Vision is critical.  It is the invisible motivation that brings people together to accomplish something special.  Vision is able to bond people together that are different from each other.  It unifies and creates movement.  When vision is strong there is clear focus.  Energy is released in increasing measure when vision is cast effectively.

Unfortunately, vision is often cast poorly.  Poor vision casting is the cause of more problems in organizations that most people realize.  Without the invisible motivation of vision, people seek alternative directions that lead to confusion and conflict.

Anyone that desires to accomplish a goal through people must develop the ability to cast vision effectively.  Whether you are a pastor of a church or a business leader, your ability to communicate your vision for the future will greatly impact your success.  But vision casting is just as important to a Boy Scout leader herding pre-teens or a mother who is getting her family ready to go on vacation.  We all find ourselves casting vision.


The question is whether or not we will cast vision well.  For this to happen we must become aware of how we tend to cast vision and the impact on other people.  As a pastor who planted many churches, I thought I was greatly skilled at casting vision.  Each time I preached a sermon, there was a vision component where I sought to help people see a preferred future.  I even got myself excited when I was talking about vision.  I could feel myself getting motivated and energized as I talked about what is going to happen and how great it will be.

It wasn’t until much later on in life did I discover that sometimes my vision casting was actually turning people off!  I thought I was getting people excited about the future, when in reality, my words were turning people away.  What was hurting my ability to cast vision was my lack of understanding on how people connect with vision.  Not everyone connects to vision like you do.  For me every opportunity to cast vision was about climbing another hill, knocking down a wall, accomplishing the next great thing.  It was a revelation to me that this didn’t connect with others the same way it connected with me.

Relational awareness theory teaches us that people are motivated by three main things:  people, performance, and process.   When someone is strongly motivated by people, they have filters that screen out anything that is unrelated to how things impact people.  For instance, if I am casting vision about building a new church building and I am describing how great this will be when we can reach more of our neighbors and have special events and experience wonderful worship, there are some people who hear something quite different.  What they hear is that it will be more difficult to find their friends.  They may feel fearful that they church they love will change and relationships will change.  They might think, “It is getting harder now to speak to the pastor.  What will happen when the church gets bigger?”  They filter what is being said through the filter of people.  That is what is most important to them.  If I know that, I could speak vision that they would find motivating and avoid turning them off.

Collected data:
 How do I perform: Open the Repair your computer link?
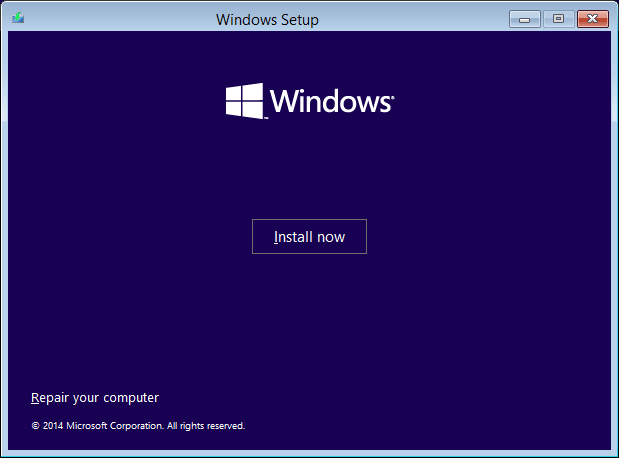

Tasks to complete:
A. In the vision-casting text, what three main things does relational awareness theory say motivate people?
B. Extend the vision-casting text, picking up after its last sentence.

Answers to each task:
A. People, performance, and process.

B.
Because I am motivated by performance (motivated by accomplishment and growing and making an impact) I tend to cast vision in a certain way that motivates other people motivated like me.  Those people give me great feedback, so I think I am succeeding in casting vision – they are getting it and are with me.  The problem is that not everyone is with me.  Some people are motivated by process.  They are the kind of people that want to be sure that everything is done right and that what is being said is backed up with research and facts.  That is not something I naturally do.  Sure, I want to be accurate, but what is more important to me is that people see what is possible.  Process people see my kind of vision casting as wishful thinking and overly optimistic.  Why?  Because I normally don’t back up what I am saying with studies nor make conservative estimations especially when it comes to figures.  It is easy for a process person to write me off because of the words I am speaking.  They may not be against the vision, but they can’t support a vision that is not rooted in facts and research.

We don’t all connect to vision in the same way.  What is most important to us is different.  If we know this, we can adjust our language and how we cast vision so more people can connect to the preferable future that we want to cast.

Here are three ingredients that we should remember when we cast vision so that everyone listening can catch it and connect to it.

  1. Make sure you give thorough data that is accurate, citing sources, and how you came to your conclusion. Don’t overstate your case and be logical.  By doing this you will connect with process people.  You don’t have to do this all the time but have the data available in written form so they can check it out and verify.  People that are motivated by process want evidence that is verified before buying in.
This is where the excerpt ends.